I was not disappointed. This volume fills a gap in one of the truly horrific battles of the Great War. There were very few previous volumes written about the spring 1917 campaign and this fine work has completely redressed this situation. Although some previous works have been written about Vimy Ridge and the tremendous triumph of the Canadian Corps, or from the Australian perspective of the brutal battles of Bullecourt, the only previous work to discuss the entire campaign as a whole was Jonathan Phillips "Cheerful Sacrifice" Although his work was well done, Mr. Barton's and Mr. Banning's work IS the definitive general history of this campaign. Although little heard of, certainly outside of England, this 40 day battle produced casualty figures 25 percent higher then that on the Somme and nearly double those of Passchendaele on a day to day basis. The battles here are covered in detail, the triumph initially at Vimy, the indecision and inaction which followed, the blunders of leadership and lost opportunities, the degeneration into bloody stalemate, the few meager gains, stiffening German resistance, and the daunting Hindenburg Line. The eventual cessation of the campaign after bloody losses and shattered gains of ground, and all in support of the French Nivelle offensive which in itself was a catastrophe for French arms and should never have been undertaken. All this, more or less, as a sacrifice to an ally, in France, whose own offensive never stood a chance. And all the while as Sir Douglas Haig had his real eyes on Flanders and the North Sea ports. In the end it is the tragic suffering of the men themselves, the brutality of the fighting, the heroic efforts of support and medical men to do the best they could for their comrades, this is the enduring strength of this book.

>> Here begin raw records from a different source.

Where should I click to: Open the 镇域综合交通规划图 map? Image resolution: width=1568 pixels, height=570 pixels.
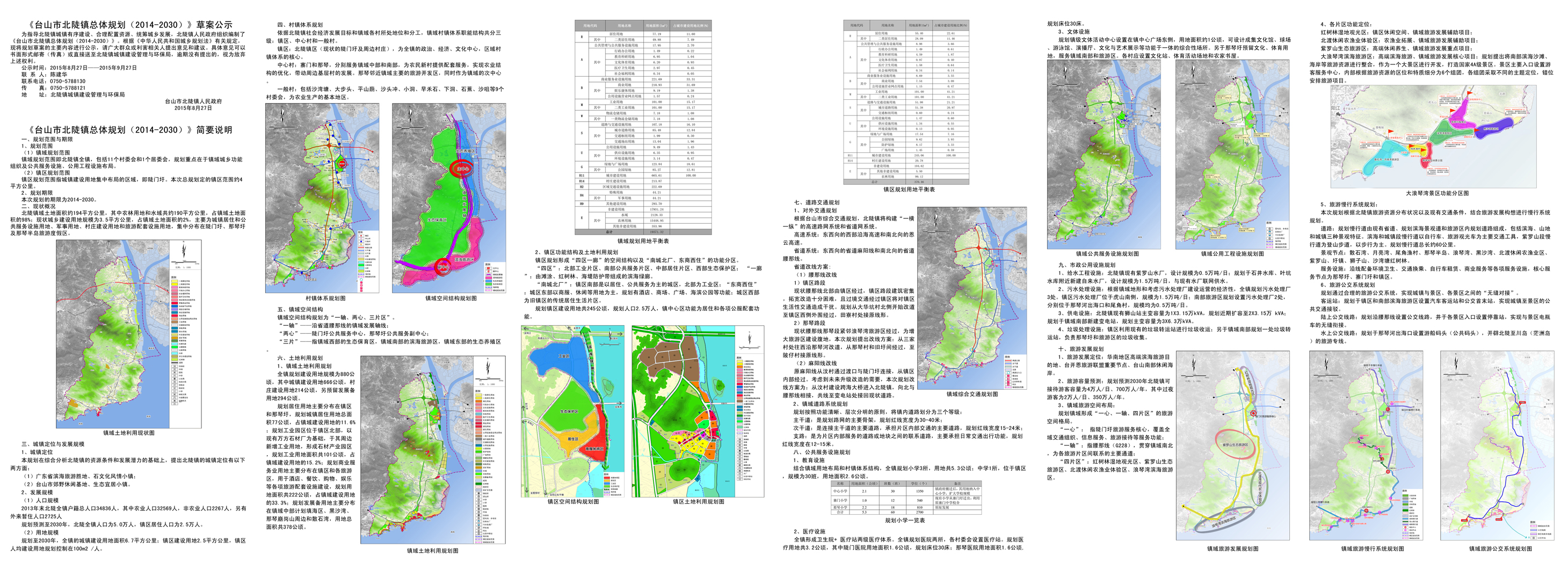[971, 297]
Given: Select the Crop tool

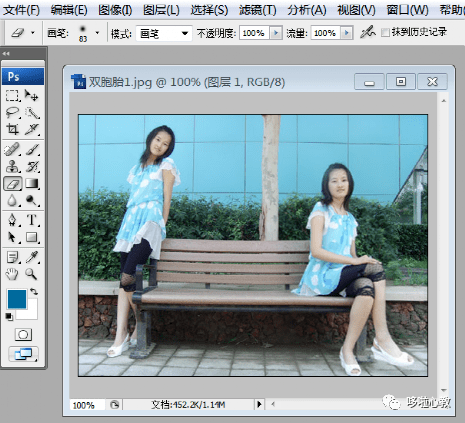Looking at the screenshot, I should pos(13,129).
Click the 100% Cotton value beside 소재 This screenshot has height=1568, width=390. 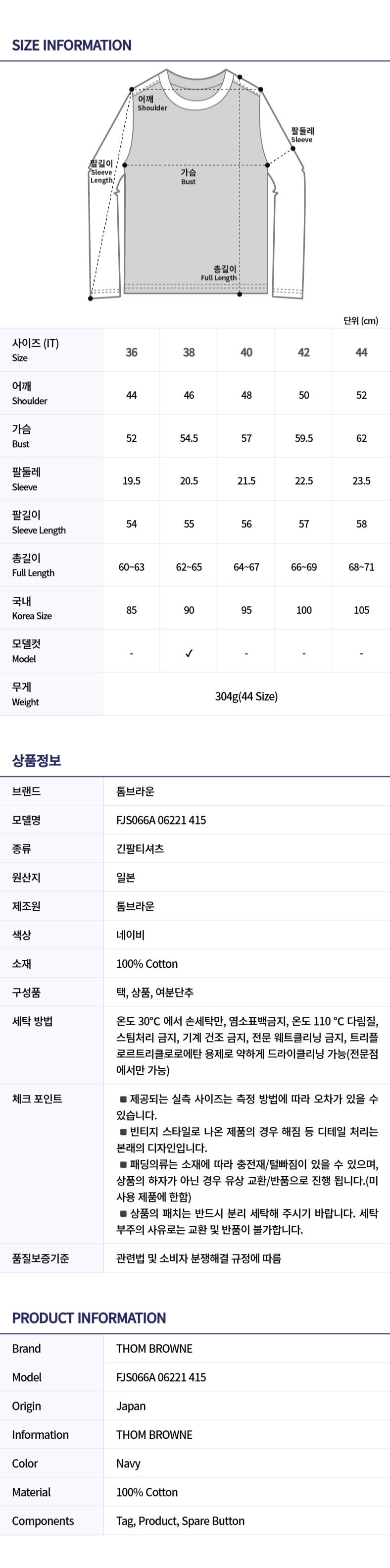[147, 964]
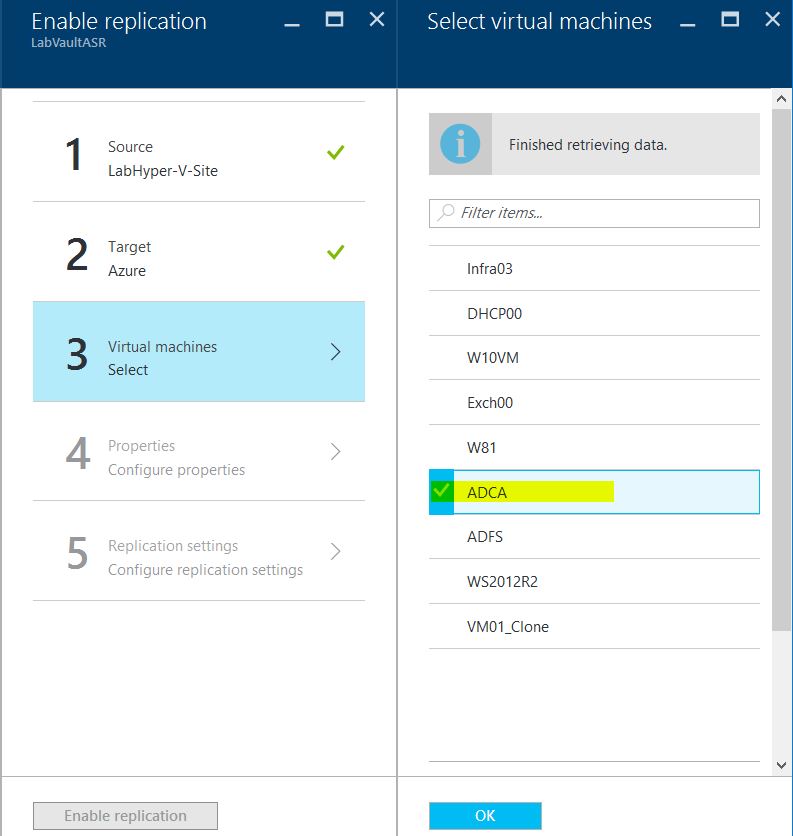Expand step 5 Replication settings chevron
793x836 pixels.
(336, 552)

All for a campaign viewed as only a diversion. A diversion which cost 160,000 British and Commonwealth casualties, and was then shunted aside for another go at Ypres. But it was, in its own right a brutal savage battle indeed and it deserved this quality of a book written about it, largely forgotten tho it may be. A fine job by Mr. Barton and Mr. Banning in retelling this fascinating, brutal, and tragic tale. And fine work in emphasizing the sacrifice and triumph of the human spirit by the men involved. Keep up the good work!